• **What the exercise asks**
Retype, word for word, every line of the records below starting at the one that contains "NO THANKS, I'LL PAY FULL PRICE (735, 1083)" and ending at the one that contains "Електричні котли опалення (50, 988)"; include both of those lines and nothing more.
-- Excerpted data follows --
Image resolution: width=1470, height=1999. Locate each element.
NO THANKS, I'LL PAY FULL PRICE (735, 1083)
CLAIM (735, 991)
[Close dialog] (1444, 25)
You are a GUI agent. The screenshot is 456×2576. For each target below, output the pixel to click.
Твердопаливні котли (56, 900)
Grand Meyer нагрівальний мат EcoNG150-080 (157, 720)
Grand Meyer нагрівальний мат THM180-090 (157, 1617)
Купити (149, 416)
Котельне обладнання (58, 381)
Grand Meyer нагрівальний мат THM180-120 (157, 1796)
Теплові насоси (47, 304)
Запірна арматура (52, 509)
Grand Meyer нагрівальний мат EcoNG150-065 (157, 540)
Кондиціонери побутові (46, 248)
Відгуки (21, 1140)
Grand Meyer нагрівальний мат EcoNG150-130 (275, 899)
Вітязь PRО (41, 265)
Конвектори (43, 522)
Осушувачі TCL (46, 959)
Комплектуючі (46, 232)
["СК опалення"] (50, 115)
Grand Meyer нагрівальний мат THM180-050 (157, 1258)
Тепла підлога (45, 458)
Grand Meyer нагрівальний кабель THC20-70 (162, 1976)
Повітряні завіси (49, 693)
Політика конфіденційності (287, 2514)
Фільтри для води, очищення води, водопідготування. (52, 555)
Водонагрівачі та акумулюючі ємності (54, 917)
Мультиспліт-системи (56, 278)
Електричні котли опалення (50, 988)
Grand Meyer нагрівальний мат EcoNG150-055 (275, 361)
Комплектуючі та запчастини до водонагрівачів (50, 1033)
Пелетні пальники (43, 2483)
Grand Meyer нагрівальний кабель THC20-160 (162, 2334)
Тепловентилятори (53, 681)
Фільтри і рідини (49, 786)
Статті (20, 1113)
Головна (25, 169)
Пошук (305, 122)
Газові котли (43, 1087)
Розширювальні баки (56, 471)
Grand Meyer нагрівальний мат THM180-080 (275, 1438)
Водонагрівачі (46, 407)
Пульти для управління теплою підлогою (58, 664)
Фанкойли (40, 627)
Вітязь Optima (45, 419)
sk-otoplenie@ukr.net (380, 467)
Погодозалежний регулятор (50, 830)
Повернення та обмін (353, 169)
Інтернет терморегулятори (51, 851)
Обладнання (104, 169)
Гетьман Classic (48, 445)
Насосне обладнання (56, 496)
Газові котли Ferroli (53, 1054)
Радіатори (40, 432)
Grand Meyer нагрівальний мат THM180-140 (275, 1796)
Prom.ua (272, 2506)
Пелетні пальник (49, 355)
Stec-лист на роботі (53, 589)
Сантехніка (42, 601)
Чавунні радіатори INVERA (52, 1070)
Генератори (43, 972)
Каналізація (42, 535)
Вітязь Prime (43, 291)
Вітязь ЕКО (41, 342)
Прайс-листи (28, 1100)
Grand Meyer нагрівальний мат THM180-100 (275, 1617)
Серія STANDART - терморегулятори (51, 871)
-- Excerpted data concluded --
• **Task answer**
NO THANKS, I'LL PAY FULL PRICE (735, 1083)
CLAIM (735, 991)
[Close dialog] (1444, 25)
You are a GUI agent. The screenshot is 456×2576. For each target below, output the pixel to click.
Твердопаливні котли (56, 900)
Grand Meyer нагрівальний мат EcoNG150-080 (157, 720)
Grand Meyer нагрівальний мат THM180-090 (157, 1617)
Купити (149, 416)
Котельне обладнання (58, 381)
Grand Meyer нагрівальний мат THM180-120 (157, 1796)
Теплові насоси (47, 304)
Запірна арматура (52, 509)
Grand Meyer нагрівальний мат EcoNG150-065 (157, 540)
Кондиціонери побутові (46, 248)
Відгуки (21, 1140)
Grand Meyer нагрівальний мат EcoNG150-130 (275, 899)
Вітязь PRО (41, 265)
Конвектори (43, 522)
Осушувачі TCL (46, 959)
Комплектуючі (46, 232)
["СК опалення"] (50, 115)
Grand Meyer нагрівальний мат THM180-050 (157, 1258)
Тепла підлога (45, 458)
Grand Meyer нагрівальний кабель THC20-70 (162, 1976)
Повітряні завіси (49, 693)
Політика конфіденційності (287, 2514)
Фільтри для води, очищення води, водопідготування. (52, 555)
Водонагрівачі та акумулюючі ємності (54, 917)
Мультиспліт-системи (56, 278)
Електричні котли опалення (50, 988)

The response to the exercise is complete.